> What to do:
In the data below, repeat the line containing "Where should I click to: Click" and every following line exactly, up to and including the last line. Exclude pictures.

Start of Material for this exercise

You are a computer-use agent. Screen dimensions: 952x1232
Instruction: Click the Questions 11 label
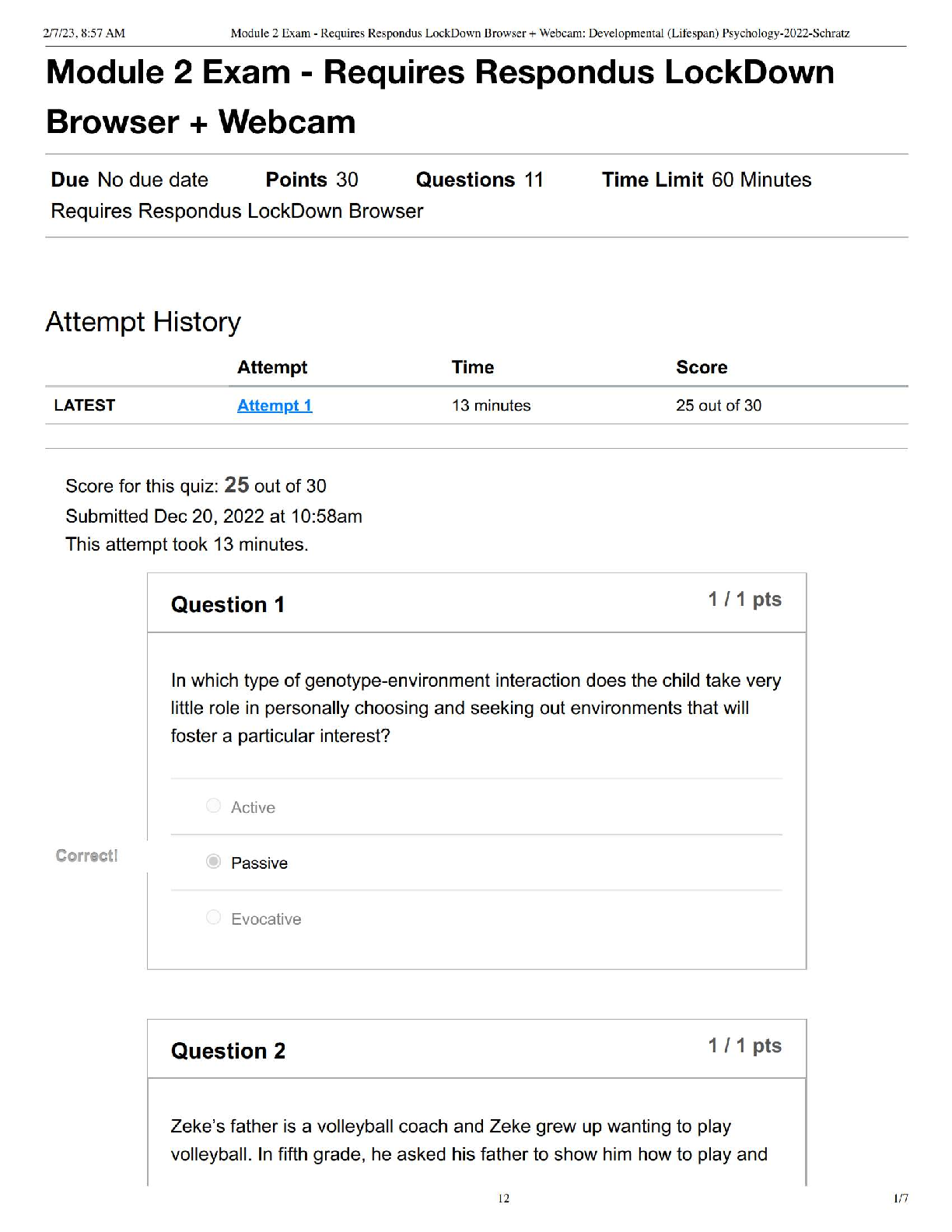[479, 180]
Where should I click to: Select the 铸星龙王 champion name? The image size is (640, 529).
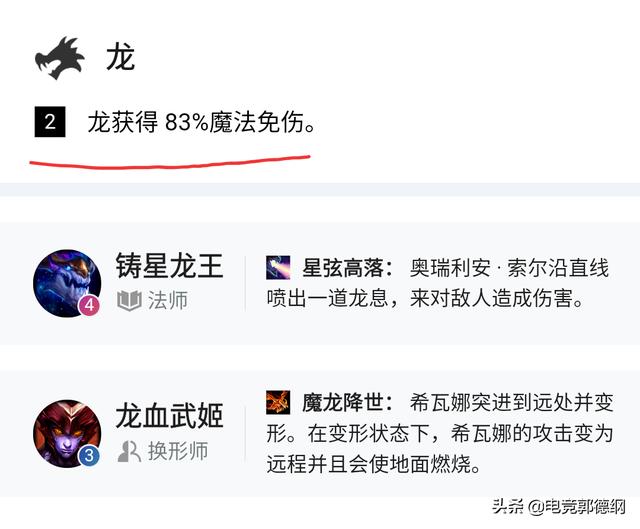169,266

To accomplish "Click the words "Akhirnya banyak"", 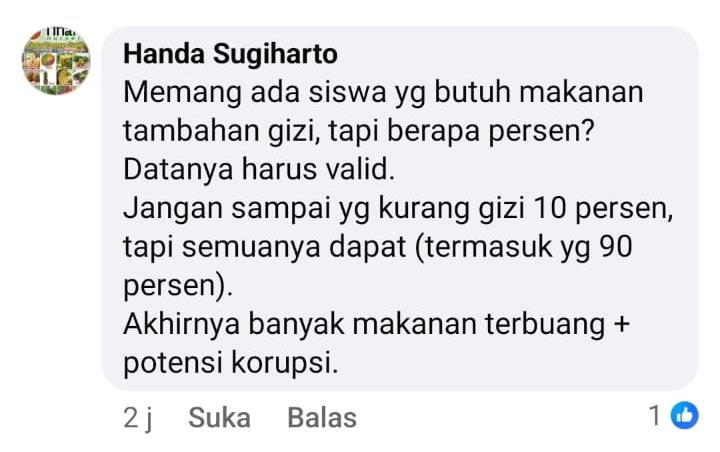I will pos(234,324).
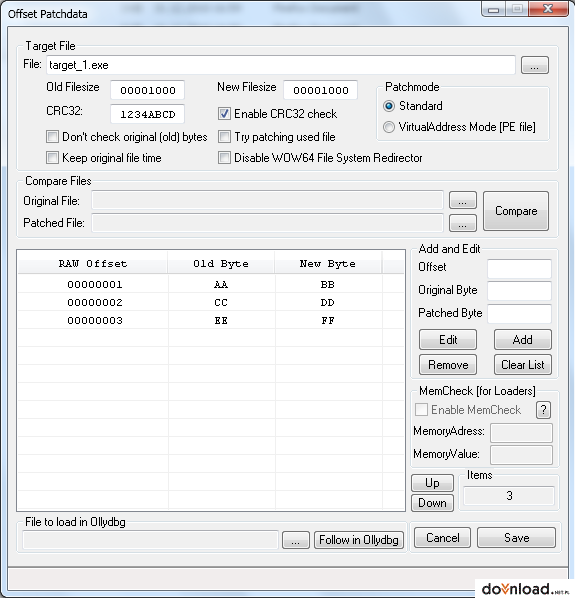Open MemCheck help question mark button

click(543, 410)
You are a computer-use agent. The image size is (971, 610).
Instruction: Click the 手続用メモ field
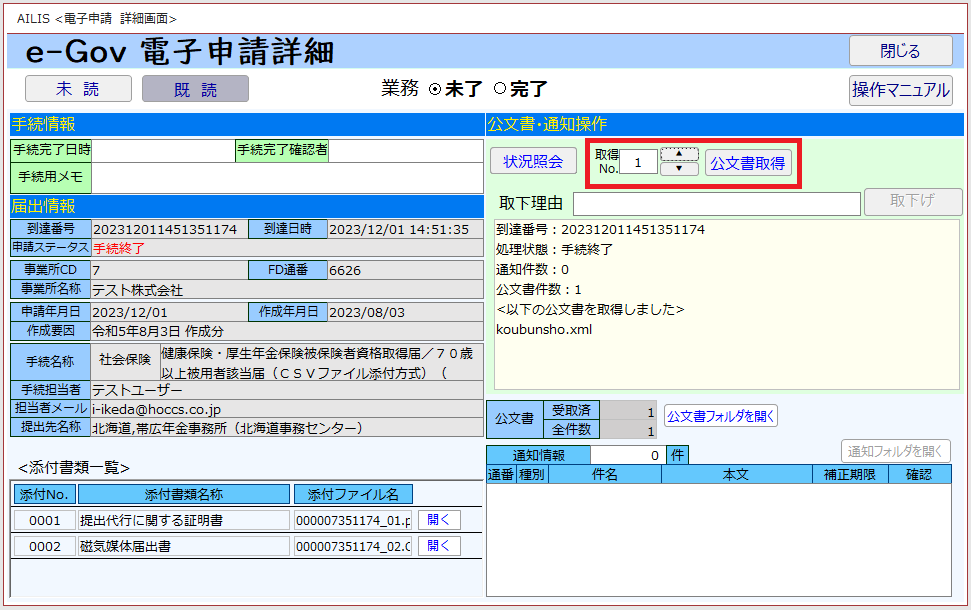(x=286, y=177)
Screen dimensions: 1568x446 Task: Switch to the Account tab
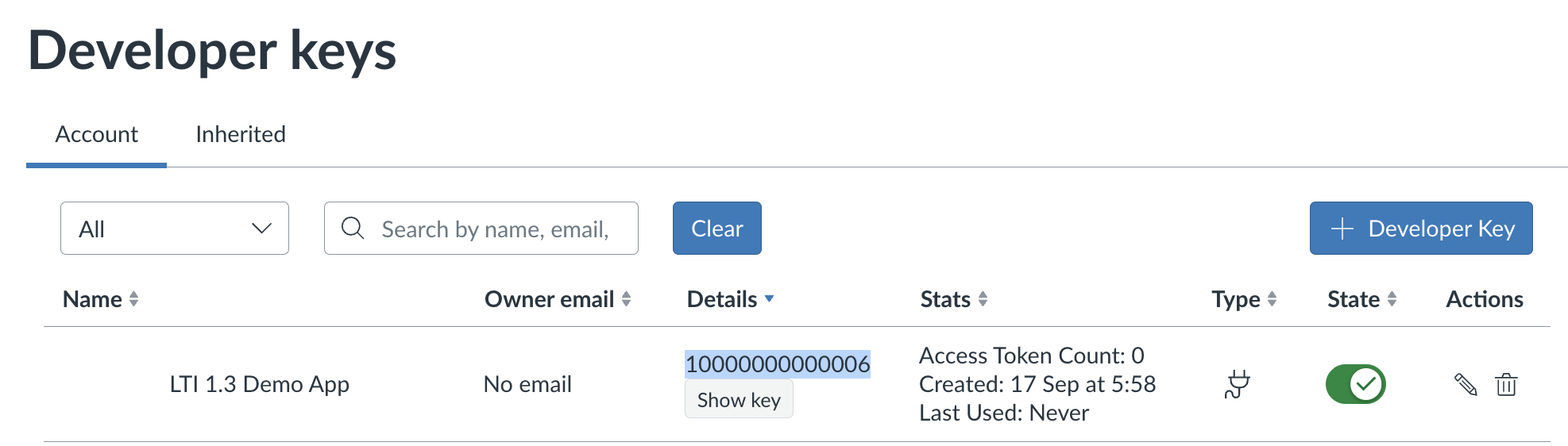pos(97,135)
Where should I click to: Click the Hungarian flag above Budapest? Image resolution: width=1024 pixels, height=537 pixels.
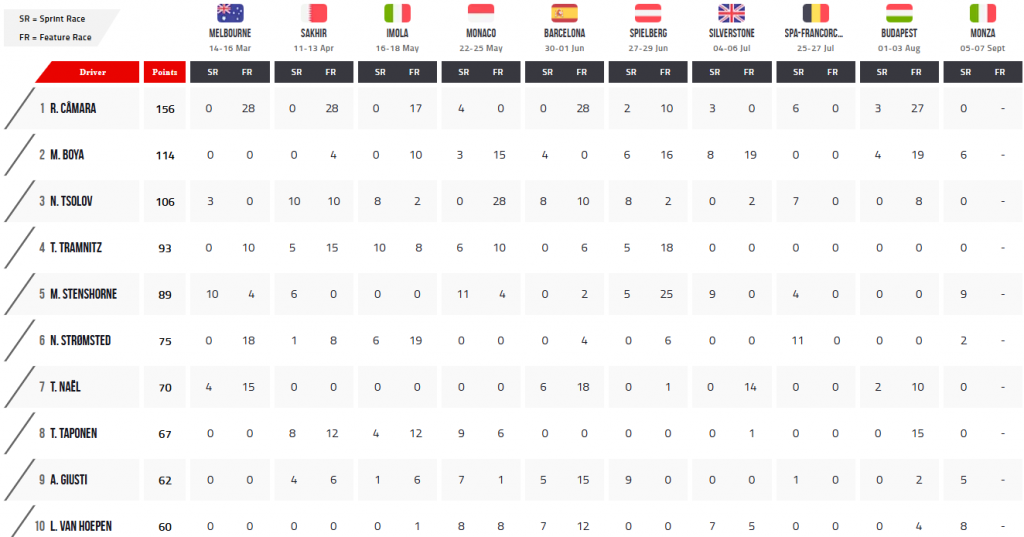pos(899,13)
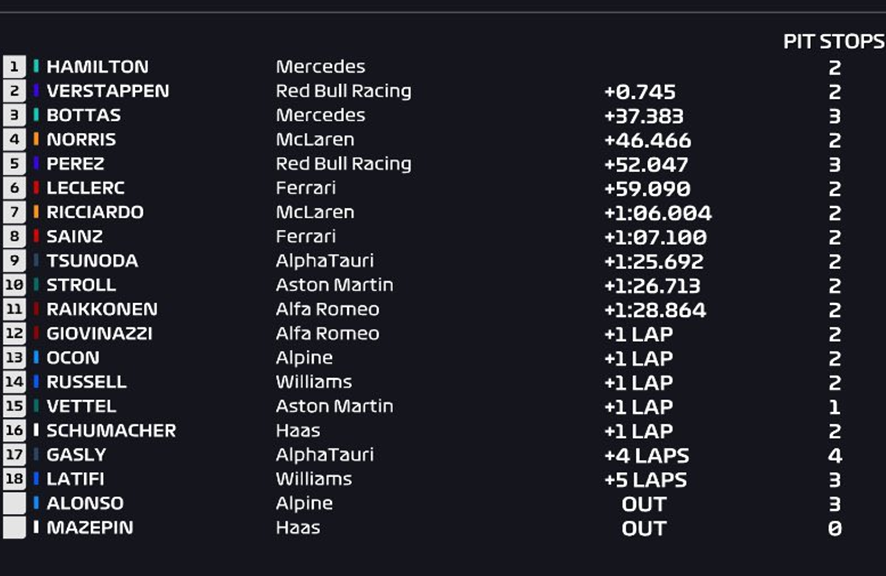886x576 pixels.
Task: Select the position 5 badge for Perez
Action: [14, 164]
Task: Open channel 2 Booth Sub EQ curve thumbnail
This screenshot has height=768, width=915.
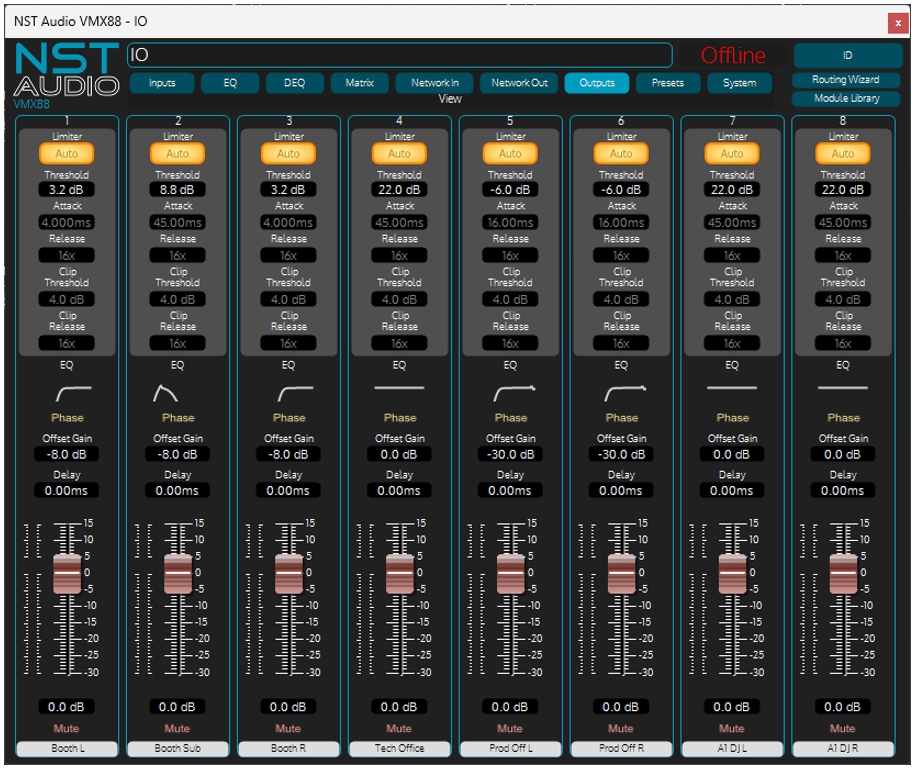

End of Material for this exercise

> Answer space:
Where should I click to: Click the Hungarian flag above Budapest? Image resolution: width=1024 pixels, height=537 pixels.
pos(899,13)
886x576 pixels.
Task: Select the position 5 badge for Perez
Action: [14, 164]
Task: Open channel 2 Booth Sub EQ curve thumbnail
This screenshot has height=768, width=915.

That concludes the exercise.